Updated: Mar 27, 2023


The Buffalo Kid, my first book, was inspired by homeless people I had met in my life, living in Los Angeles, and then Buffalo, New York. It was also very much inspired by the city of Buffalo itself, a town which I fell in love with, and yet one whose streets and broken neighborhoods reflected its tragic background, and yet whose resilience and inner beauty caught my heart. Buffalo personified the very character I created in the book, a destitute man in his early 70’s whom they called the Buffalo Kid because he was the oldest homeless person in the city.

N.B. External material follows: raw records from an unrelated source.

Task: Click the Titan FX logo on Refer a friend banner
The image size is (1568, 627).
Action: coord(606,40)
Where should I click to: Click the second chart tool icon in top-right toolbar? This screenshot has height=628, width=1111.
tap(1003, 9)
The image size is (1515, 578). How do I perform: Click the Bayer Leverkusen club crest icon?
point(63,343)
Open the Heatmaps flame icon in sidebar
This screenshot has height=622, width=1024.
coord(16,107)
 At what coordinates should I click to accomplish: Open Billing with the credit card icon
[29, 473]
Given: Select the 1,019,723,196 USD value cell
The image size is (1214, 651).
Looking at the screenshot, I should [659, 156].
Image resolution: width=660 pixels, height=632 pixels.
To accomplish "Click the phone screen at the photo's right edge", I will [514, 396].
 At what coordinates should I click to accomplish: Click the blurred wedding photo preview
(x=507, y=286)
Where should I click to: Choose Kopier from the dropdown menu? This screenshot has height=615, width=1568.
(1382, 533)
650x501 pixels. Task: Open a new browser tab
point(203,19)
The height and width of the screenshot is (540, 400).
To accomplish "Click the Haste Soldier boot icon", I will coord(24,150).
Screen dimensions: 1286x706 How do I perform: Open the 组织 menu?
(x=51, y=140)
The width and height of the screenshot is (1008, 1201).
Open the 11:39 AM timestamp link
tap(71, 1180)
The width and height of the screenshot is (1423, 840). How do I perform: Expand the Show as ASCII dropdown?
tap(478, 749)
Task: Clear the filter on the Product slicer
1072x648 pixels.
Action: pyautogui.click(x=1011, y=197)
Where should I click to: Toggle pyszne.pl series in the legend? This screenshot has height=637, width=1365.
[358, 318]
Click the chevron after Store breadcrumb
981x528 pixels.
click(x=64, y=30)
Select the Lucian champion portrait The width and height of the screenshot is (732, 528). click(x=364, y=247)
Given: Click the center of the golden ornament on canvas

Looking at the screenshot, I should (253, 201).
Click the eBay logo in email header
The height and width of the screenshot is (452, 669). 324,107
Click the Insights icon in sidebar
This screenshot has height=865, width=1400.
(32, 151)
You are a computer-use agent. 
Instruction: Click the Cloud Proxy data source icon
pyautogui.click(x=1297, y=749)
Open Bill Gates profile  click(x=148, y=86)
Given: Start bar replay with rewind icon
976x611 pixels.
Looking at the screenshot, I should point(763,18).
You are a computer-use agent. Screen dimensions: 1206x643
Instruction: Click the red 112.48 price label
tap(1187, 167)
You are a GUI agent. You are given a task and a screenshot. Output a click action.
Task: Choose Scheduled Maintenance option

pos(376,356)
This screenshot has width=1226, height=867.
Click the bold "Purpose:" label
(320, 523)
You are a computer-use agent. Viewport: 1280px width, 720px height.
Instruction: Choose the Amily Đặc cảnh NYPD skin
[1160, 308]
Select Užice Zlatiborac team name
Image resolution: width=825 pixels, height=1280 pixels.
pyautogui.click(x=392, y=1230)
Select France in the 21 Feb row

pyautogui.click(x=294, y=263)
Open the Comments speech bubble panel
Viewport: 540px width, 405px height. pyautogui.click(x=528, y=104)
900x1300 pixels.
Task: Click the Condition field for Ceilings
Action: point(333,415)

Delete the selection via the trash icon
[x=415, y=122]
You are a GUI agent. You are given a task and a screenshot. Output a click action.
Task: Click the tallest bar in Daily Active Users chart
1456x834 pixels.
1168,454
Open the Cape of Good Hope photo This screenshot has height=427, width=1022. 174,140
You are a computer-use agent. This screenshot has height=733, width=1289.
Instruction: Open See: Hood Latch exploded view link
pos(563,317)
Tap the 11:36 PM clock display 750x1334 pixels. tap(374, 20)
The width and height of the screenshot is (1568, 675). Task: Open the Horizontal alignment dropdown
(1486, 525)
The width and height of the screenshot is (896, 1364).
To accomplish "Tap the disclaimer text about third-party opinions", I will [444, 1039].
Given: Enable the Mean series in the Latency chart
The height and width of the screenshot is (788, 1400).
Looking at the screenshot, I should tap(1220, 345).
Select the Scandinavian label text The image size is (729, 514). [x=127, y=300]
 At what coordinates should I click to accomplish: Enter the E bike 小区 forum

For years I searched the web for the perfect person to match my concept of the Kid, someone I could use for the front cover of the book, but it wasn’t until I met up with Cindy Anderson, a brilliant artist and designer who lived in Paso Robles, California, who told me about a friend of hers named Radiator Don, whom she thought might be willing to pose for a new cover edition of the book.

When I heard his story and saw the image of him, I was taken. In his face, his eyes, the very air about him, without ever having met the man, I knew that Radiator Don would embrace the virtues I depicted in the book and that he was, and is, The Buffalo Kid.




About the book:

John Ross was living the American dream; a great job, a wife, two newborns, a house, car... all the perks of a successful life - but one day it all came crashing down when the company he worked for pulled up it stakes and left town, leaving him jobless. It didn't take long for the sharks, the banks, to smell blood as he defaulted on his mortgage and loans, and soon, John faced bankruptcy. His wife, more dedicated to her own interests than him, also pulled up stakes and disappeared with his two children, and soon, with nothing but the clothes he owned, John Ross headed to the streets - penniless, destitute, and soon forgotten about.


Thirty-one years later, now seventy-one years of age and the oldest homeless man in Buffalo, hidden beneath a scraggly beard, long hair, a wrinkled visage, a layer of hardened dirt, and tattered clothing, most referred to him as the Buffalo Kid, and for all, except one man who knew him as a child, John Ross no longer existed.


It's a cold blustery day in Buffalo, New York, as the wind sweeps through the city center like a tsunami. A lone figure braces its brutal punch, the Kid, in search of food. He sees a man approaching and asks him for money and to his shock, the stranger hands him a $50 dollar bill.  In his entire thirty-one years on the streets he'd never held more than a fiver in his hand. Despite the freezing cold and the pangs assaulting him from a starved body, the Kid decides to the follow the stranger, and what ensues is a bizarre, thrilling and inspiring collaboration. This is a story about undying hope and second chances - a story that touches the heart of most anyone, because John Ross, aka the Buffalo Kid, could be the homeless man on the streets of your city. You will see the destitute in a different light after reading this story.


"Amazing take on modern human dilemmas."

- Marina Osipova, author of The Cruel Romance


"Compelling and surprising. A must read."

- Cynthia De Boer, author of Me, Myself and Eye


“It was impossible to stop reading once I picked it up…”


"You'll want to reread this one after finishing it. Yes, it is that good."